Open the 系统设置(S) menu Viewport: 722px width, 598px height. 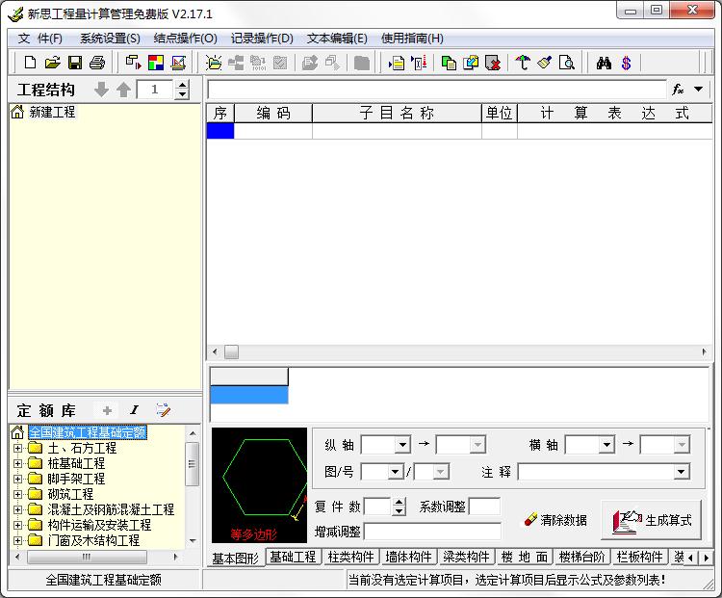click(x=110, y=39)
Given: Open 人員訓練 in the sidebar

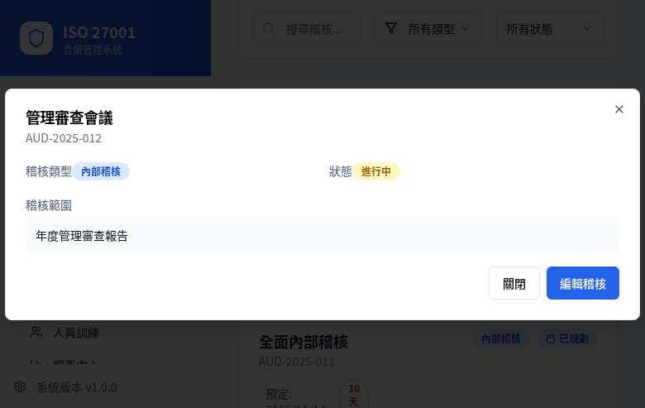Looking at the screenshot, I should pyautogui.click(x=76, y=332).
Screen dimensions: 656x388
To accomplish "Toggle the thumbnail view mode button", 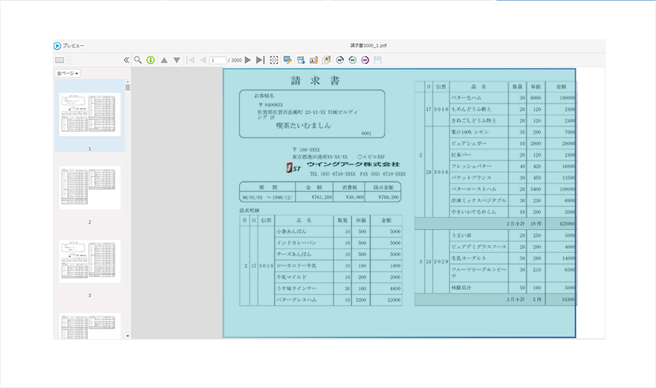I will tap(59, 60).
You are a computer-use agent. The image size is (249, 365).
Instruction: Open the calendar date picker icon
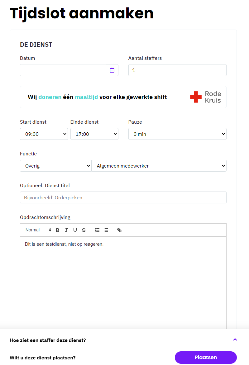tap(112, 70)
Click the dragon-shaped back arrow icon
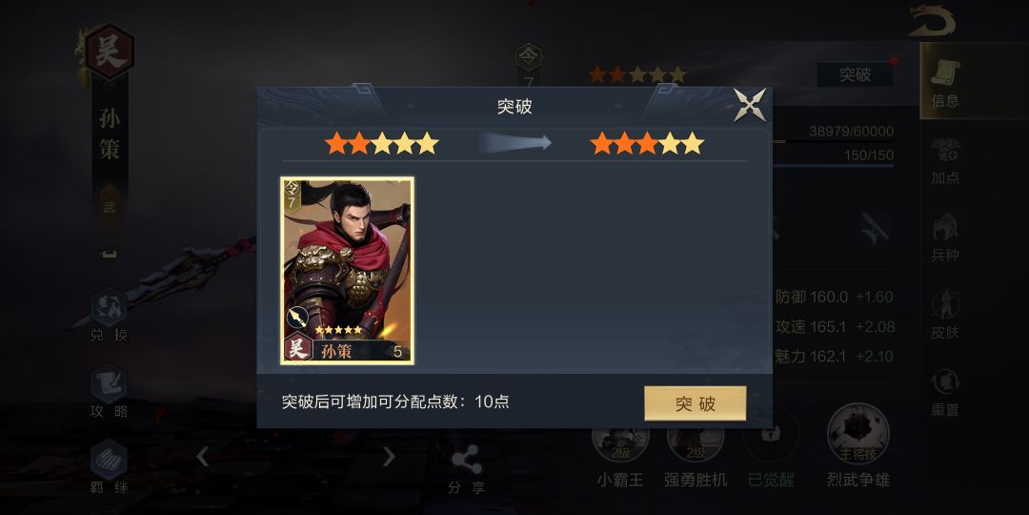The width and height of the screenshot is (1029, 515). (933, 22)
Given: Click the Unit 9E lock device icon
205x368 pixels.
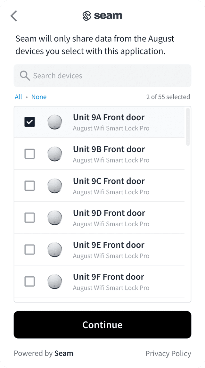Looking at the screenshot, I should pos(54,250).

**DESCRIPTION DE L'EXERCICE:** Citez mot pour mot les lignes qui vont de celle contenant « Given: Click the Unit 9E lock device icon » jusqu'à la dernière ligne fournie, ces deux lignes comprises. Omettez les images dans votre réponse.

**RÉSULTAT DE L'EXERCICE:**
Given: Click the Unit 9E lock device icon
205x368 pixels.
Looking at the screenshot, I should pos(54,250).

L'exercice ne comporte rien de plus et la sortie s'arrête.